Forest restoration - 'balance nitrogen-fixing trees with other species'
Reforestation projects could be made more effective with the findings of new research into the constraints on nitrogen fixation among plants.
Some trees, such as those from the Fabaceae or legume family, form a symbiotic relationship with bacteria, enabling them to them take in nitrogen from the air. For most plants, nitrogen comes from the soil but some soils, particularly those in newly reforested or disturbed tropical forests, can be low on nitrogen - and this limits tree growth.
Nitrogen is a key nutrient needed for photosynthesis.
Using a process known as nitrogen fixation, some plants have adapted to take-up nitrogen from the air using the services of friendly bacteria. This enables trees to grow in habitats where nitrogen levels are low.
Higher levels of nitrogen can result in higher levels of photosynthesis and removal of carbon dioxide, a potent greenhouse gas, from the atmosphere, helping to offset some of the carbon emissions from human activity.
Nitrogen fixation also raises the nitrogen levels in the soil, encouraging non-fixing species to survive. But this apparent win-win situation has drawbacks.
An international team of scientists, led by Will Barker, a doctoral researcher from the School of Geography at Leeds, found that trees with the ability to fix nitrogen attracted insects and other animals that would eat their leaves, a process known as herbivory.
In a scientific paper published in the journal Nature, the researchers report that in a tropical forest in Panama, the nitrogen-fixing trees experienced 26% more herbivory than non-fixing trees.
They found that by being consumed, the nitrogen-fixing trees experienced lower growth and lower rates of survival when compared to non-fixing trees. This would have an impact on the amount of new nitrogen getting into the forest soils and would constrain the role that trees were able to play in taking carbon dioxide out of the environment.
Mr Barker said: “These findings give us new insights into the function of different types of trees in tropical forests and could help inform efforts to reforest tropical regions that have been degraded for logging and agriculture.
“For example, people reforesting sites may consider including a diverse mix of nitrogen-fixing and non-fixing trees so that they have enough to ensure nitrogen fixers can bring in new nitrogen, even when there will be constraints by herbivory.
“They also would not want to plant all nitrogen-fixing trees, however, because then those regenerating forests may disproportionately attract animal pests that could wipe out the nitrogen-fixing trees.”
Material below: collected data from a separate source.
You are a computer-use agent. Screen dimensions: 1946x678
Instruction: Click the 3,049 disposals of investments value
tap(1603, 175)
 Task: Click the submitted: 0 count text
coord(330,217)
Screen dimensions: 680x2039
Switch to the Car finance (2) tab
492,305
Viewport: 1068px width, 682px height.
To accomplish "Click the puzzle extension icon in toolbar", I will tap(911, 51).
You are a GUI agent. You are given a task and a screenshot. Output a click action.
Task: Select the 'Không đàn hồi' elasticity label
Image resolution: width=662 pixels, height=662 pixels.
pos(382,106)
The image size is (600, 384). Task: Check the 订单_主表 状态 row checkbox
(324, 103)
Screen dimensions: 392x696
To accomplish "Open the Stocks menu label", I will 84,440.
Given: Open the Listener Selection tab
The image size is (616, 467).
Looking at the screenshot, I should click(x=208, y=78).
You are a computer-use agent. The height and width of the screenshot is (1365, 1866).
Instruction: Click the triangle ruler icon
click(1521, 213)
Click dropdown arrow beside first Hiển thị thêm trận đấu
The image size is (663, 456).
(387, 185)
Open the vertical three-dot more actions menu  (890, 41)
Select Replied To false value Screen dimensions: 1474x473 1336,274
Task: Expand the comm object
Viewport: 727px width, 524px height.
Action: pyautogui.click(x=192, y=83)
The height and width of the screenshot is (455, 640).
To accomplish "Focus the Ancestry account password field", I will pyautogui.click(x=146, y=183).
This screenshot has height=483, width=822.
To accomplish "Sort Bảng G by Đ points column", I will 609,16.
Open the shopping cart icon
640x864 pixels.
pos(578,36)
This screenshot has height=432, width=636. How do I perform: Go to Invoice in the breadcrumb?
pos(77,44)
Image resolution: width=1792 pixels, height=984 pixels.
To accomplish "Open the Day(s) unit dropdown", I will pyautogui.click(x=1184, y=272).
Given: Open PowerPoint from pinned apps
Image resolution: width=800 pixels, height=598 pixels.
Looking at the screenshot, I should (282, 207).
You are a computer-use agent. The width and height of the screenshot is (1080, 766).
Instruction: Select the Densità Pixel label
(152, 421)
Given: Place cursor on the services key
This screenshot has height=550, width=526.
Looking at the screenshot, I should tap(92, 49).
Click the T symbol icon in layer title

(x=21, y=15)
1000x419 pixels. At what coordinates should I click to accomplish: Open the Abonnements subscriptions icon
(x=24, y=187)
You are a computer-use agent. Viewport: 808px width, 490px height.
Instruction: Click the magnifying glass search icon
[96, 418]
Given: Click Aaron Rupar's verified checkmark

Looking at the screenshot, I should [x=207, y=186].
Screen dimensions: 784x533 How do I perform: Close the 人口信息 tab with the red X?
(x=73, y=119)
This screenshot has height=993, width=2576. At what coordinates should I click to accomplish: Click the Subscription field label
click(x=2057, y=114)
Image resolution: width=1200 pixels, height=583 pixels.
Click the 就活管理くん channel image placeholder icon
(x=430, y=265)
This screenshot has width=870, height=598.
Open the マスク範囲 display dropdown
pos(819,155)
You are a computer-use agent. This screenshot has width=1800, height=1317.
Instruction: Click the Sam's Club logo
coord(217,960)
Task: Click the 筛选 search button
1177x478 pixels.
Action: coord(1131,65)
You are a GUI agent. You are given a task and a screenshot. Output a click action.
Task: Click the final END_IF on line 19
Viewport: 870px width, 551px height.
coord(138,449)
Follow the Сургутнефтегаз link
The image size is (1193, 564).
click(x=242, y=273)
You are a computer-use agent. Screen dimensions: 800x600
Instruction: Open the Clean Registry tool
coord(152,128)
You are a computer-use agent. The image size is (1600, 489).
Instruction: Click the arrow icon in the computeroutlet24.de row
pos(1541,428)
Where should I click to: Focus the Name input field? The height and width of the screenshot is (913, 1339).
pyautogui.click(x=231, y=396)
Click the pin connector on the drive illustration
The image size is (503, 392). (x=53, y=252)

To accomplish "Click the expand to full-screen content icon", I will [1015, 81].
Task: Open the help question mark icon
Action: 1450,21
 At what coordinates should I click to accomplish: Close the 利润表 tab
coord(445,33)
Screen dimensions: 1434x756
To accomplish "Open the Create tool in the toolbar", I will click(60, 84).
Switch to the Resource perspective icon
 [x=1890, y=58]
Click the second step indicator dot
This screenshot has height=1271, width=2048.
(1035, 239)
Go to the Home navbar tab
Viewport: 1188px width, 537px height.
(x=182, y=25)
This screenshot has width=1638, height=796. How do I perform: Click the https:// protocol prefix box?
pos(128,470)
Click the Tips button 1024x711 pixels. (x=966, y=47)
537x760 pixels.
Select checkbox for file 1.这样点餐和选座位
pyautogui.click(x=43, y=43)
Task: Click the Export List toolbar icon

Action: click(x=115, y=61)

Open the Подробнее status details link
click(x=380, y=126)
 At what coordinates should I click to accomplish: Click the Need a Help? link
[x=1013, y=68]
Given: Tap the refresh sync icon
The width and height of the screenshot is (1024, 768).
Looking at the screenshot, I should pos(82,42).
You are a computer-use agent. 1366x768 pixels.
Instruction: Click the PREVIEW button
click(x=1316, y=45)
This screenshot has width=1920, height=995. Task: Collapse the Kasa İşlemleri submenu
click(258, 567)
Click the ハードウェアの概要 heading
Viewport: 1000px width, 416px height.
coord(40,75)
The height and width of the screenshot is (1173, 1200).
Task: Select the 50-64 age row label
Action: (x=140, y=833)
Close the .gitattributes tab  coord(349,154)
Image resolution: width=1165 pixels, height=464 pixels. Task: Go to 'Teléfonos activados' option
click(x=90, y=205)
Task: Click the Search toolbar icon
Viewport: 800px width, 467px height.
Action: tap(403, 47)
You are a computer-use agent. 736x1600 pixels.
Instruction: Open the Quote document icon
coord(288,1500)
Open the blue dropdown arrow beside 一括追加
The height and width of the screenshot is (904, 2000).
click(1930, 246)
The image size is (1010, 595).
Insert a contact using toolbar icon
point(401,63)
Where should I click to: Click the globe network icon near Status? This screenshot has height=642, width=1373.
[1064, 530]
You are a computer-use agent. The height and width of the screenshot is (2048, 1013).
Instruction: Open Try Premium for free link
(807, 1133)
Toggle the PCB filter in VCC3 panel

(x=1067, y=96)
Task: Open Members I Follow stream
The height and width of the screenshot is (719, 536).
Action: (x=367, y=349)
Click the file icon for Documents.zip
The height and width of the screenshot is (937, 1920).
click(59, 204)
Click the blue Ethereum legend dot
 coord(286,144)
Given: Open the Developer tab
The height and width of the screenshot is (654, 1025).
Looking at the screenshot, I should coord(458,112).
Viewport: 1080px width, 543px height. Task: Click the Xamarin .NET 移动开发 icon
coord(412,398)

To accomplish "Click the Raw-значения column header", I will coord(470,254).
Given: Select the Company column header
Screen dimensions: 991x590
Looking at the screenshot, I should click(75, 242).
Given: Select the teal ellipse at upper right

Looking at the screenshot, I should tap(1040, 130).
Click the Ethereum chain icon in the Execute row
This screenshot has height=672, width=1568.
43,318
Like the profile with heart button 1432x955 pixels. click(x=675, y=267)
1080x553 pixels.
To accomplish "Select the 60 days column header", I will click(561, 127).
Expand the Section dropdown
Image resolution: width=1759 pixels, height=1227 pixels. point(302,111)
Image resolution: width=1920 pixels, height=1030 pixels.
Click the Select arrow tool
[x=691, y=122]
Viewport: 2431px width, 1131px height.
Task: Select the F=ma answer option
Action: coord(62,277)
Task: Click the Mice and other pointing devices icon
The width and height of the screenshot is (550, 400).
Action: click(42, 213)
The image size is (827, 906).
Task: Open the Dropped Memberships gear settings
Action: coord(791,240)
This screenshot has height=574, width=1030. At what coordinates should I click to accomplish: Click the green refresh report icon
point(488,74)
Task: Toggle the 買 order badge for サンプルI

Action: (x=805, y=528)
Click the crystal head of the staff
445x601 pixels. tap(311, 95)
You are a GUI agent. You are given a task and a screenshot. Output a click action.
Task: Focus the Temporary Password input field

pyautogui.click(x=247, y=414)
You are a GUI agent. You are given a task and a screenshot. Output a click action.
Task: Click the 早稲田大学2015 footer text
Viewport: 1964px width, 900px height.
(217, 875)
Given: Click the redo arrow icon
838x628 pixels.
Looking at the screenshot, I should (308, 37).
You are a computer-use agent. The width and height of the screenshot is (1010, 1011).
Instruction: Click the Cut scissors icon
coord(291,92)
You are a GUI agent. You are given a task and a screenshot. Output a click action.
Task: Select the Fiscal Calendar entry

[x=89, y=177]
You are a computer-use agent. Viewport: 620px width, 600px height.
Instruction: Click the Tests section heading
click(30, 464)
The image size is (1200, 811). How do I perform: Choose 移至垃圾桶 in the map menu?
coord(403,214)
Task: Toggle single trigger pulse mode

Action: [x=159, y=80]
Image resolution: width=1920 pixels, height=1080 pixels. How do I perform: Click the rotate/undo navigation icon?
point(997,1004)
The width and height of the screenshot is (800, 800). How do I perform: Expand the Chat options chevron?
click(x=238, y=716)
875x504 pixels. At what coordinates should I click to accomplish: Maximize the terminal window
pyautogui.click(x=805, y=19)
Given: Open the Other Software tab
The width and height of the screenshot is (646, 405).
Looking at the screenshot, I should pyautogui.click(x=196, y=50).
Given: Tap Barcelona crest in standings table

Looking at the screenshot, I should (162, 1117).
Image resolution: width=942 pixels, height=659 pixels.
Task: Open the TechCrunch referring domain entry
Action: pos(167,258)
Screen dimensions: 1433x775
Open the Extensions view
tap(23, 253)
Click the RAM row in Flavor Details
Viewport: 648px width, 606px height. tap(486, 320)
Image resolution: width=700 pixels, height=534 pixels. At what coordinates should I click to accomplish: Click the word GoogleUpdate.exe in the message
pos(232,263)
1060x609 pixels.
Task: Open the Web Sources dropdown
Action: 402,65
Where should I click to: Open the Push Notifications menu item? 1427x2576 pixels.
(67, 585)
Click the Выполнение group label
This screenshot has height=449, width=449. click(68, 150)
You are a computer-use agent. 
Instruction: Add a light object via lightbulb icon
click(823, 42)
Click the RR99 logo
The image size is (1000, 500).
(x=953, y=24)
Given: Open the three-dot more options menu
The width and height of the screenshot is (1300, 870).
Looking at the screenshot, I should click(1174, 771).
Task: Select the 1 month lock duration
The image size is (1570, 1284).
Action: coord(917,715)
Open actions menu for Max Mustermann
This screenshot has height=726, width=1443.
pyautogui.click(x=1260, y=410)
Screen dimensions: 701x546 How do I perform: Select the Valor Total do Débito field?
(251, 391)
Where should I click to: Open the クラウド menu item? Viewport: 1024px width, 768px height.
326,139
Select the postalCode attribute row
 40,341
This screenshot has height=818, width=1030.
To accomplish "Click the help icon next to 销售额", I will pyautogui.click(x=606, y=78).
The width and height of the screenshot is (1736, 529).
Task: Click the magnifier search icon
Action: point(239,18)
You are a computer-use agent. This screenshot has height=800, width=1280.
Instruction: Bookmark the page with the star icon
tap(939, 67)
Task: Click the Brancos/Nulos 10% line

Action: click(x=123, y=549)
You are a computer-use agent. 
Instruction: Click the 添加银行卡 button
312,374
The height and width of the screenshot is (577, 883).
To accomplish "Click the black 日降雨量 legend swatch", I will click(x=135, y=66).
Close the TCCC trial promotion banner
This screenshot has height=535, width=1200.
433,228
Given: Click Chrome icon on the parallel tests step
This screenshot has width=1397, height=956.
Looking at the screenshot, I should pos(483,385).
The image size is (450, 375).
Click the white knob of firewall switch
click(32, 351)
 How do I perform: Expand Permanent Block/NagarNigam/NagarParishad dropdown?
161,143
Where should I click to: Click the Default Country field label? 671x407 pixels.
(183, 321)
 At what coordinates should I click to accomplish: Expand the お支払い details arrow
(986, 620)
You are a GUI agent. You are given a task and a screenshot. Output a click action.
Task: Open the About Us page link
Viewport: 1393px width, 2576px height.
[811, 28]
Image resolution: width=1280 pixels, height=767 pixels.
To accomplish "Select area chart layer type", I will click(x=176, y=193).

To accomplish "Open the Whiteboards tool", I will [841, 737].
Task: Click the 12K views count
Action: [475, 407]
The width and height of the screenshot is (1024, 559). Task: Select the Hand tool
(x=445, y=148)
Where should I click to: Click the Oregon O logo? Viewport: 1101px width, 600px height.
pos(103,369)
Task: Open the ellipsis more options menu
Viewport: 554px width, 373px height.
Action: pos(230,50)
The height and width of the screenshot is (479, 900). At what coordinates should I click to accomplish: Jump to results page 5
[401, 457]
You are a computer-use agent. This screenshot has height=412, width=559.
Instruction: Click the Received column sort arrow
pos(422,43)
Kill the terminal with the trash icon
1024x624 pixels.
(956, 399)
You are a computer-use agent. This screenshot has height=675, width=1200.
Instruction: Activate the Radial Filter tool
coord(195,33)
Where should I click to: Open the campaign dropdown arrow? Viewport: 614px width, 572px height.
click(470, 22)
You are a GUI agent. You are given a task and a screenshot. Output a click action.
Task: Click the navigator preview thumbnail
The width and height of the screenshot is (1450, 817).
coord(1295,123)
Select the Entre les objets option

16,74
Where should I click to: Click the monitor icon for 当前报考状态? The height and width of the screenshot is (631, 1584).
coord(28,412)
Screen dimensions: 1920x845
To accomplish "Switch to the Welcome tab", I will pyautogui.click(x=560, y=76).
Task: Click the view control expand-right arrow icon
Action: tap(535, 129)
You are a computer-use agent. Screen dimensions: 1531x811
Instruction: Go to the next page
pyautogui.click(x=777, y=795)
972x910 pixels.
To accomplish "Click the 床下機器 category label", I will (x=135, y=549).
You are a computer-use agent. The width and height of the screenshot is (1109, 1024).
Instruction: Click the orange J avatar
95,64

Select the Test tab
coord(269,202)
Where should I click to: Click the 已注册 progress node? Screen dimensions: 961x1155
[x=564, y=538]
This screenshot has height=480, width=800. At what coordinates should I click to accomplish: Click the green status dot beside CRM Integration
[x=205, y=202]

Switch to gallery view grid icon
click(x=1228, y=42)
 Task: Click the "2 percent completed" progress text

Dr Sarah Batterman, Associate Professor in the School of Geography at Leeds, who supervised the research, said: “These findings are significant because for decades people have been interested in how abiotic factors like the availability of soil nitrogen or phosphorus or temperature constrain symbiotic nitrogen fixation.
“We’ve found that interactions with animals through herbivory on leaf tissue may be critical for determining how fertile tropical forest soils are in terms of nitrogen.
“We expect the patterns that we found in Panama will hold across a wide variety of ecosystems. We look forward to exploring that further in the future.”
The paper – Widespread herbivory cost in tropical nitrogen-fixing tree species – is published in Nature.
Other institutions taking part in the research were: Yale School of the Environment; Smithsonian Tropical Research Institute, Panama; Department of Integrative Biology, University of Texas; Cary Institute of Ecosystem Studies, New York.
Funders included the Natural Environment Research Council and the Leverhulme Trust.